===== DATA ENTRIES

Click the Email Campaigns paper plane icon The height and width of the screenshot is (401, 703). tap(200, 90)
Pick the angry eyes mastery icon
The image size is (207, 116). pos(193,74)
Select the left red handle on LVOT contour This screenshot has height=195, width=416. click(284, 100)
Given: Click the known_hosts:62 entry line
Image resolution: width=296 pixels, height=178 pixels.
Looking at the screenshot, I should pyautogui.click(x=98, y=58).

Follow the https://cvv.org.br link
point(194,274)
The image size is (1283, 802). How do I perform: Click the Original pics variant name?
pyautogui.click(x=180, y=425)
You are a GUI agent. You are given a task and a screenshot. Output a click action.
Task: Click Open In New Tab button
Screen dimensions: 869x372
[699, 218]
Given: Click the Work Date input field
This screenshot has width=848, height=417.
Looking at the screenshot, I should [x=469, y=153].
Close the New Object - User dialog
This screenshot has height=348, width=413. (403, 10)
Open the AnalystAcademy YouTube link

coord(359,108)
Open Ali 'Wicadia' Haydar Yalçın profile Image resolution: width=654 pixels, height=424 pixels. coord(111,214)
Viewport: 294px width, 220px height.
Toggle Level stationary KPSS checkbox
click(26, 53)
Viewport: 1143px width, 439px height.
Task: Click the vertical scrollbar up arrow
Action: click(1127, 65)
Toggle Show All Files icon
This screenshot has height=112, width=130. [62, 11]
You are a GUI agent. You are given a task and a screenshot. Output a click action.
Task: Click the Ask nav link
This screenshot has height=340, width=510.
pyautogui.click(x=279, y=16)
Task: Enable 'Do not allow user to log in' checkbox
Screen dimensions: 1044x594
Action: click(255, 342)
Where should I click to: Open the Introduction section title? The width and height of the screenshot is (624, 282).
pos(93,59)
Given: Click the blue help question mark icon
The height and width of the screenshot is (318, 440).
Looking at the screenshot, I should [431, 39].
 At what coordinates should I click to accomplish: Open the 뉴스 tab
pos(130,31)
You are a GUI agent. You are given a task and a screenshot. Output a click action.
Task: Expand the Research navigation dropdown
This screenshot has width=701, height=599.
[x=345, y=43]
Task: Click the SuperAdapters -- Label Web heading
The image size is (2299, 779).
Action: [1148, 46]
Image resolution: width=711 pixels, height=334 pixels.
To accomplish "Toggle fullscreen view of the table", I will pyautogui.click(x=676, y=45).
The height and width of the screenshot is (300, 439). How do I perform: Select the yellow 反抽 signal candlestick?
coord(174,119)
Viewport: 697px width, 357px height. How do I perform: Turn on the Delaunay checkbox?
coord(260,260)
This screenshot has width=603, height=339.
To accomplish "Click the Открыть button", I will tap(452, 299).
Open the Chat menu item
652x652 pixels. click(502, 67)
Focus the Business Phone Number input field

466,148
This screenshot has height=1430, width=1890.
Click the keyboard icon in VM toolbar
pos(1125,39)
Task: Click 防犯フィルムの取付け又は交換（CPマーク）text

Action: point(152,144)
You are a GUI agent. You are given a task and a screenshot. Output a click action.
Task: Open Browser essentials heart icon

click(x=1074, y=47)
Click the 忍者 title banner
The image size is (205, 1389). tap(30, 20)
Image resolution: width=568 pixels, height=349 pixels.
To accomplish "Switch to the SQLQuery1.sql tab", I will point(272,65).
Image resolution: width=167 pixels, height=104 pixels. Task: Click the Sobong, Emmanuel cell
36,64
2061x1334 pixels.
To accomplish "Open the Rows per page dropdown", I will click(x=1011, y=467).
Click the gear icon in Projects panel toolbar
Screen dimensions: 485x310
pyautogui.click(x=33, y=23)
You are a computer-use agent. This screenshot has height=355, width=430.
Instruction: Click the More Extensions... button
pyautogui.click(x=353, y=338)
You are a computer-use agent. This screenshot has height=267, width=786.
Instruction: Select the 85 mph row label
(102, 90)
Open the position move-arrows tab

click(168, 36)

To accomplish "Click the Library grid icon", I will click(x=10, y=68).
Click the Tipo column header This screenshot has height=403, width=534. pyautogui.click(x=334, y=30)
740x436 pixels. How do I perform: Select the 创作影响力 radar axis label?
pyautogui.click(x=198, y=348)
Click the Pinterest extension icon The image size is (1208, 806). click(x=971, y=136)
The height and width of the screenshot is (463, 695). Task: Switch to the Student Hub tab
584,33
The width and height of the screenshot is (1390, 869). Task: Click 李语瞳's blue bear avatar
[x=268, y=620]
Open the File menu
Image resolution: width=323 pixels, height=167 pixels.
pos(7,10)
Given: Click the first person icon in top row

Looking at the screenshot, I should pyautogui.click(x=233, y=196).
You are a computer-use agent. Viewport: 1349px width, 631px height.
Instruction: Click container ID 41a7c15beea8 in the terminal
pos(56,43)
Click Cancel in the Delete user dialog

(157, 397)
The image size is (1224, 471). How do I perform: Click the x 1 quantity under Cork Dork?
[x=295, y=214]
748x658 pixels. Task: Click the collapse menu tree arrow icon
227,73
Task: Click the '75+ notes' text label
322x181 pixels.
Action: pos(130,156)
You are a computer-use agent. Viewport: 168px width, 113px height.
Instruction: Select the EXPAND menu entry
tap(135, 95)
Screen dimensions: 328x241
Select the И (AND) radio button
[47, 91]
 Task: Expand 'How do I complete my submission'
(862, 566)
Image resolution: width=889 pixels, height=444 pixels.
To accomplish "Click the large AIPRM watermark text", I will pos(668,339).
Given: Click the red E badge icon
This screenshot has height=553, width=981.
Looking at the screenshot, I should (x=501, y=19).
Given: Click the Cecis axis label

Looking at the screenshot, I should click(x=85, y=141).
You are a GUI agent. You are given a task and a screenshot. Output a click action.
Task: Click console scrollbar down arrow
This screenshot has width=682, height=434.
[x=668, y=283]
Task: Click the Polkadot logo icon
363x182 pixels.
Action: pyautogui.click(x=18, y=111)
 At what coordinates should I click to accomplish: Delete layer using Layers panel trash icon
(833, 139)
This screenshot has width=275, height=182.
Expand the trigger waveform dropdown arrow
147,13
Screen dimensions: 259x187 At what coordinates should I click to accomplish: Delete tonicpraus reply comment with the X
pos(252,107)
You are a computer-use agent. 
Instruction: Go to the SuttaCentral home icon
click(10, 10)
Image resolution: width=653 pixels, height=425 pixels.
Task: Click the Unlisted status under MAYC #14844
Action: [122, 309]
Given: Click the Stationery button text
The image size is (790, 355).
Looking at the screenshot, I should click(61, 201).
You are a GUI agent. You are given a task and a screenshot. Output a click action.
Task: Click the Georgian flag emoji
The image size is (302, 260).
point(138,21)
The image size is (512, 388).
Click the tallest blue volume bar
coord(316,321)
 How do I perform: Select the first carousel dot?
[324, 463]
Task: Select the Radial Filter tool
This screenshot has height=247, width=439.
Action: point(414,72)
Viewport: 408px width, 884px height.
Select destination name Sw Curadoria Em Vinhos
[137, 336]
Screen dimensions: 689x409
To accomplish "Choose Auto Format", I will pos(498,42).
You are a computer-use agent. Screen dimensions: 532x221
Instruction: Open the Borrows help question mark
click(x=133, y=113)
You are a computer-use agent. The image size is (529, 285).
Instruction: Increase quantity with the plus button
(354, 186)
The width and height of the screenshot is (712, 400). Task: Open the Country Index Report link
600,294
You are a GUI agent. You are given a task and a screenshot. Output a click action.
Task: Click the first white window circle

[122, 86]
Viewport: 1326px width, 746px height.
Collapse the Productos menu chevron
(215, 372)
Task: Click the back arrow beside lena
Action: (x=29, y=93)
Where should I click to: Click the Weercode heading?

==========

* WHAT THE EXERCISE ASKS
Copy out the records above word for word, everything from the line containing "Given: Click the Cecis axis label" down to the line containing "Action: point(414,72)", with both of those lines included.

* WRITTEN SOLUTION
Given: Click the Cecis axis label

Looking at the screenshot, I should click(x=85, y=141).
You are a GUI agent. You are given a task and a screenshot. Output a click action.
Task: Click console scrollbar down arrow
This screenshot has width=682, height=434.
[x=668, y=283]
Task: Click the Polkadot logo icon
363x182 pixels.
Action: pyautogui.click(x=18, y=111)
 At what coordinates should I click to accomplish: Delete layer using Layers panel trash icon
(833, 139)
This screenshot has width=275, height=182.
Expand the trigger waveform dropdown arrow
147,13
Screen dimensions: 259x187 At what coordinates should I click to accomplish: Delete tonicpraus reply comment with the X
pos(252,107)
You are a computer-use agent. 
Instruction: Go to the SuttaCentral home icon
click(10, 10)
Image resolution: width=653 pixels, height=425 pixels.
Task: Click the Unlisted status under MAYC #14844
Action: [122, 309]
Given: Click the Stationery button text
The image size is (790, 355).
Looking at the screenshot, I should click(61, 201).
You are a GUI agent. You are given a task and a screenshot. Output a click action.
Task: Click the Georgian flag emoji
The image size is (302, 260).
point(138,21)
The image size is (512, 388).
Click the tallest blue volume bar
coord(316,321)
 How do I perform: Select the first carousel dot?
[324, 463]
Task: Select the Radial Filter tool
This screenshot has height=247, width=439.
Action: point(414,72)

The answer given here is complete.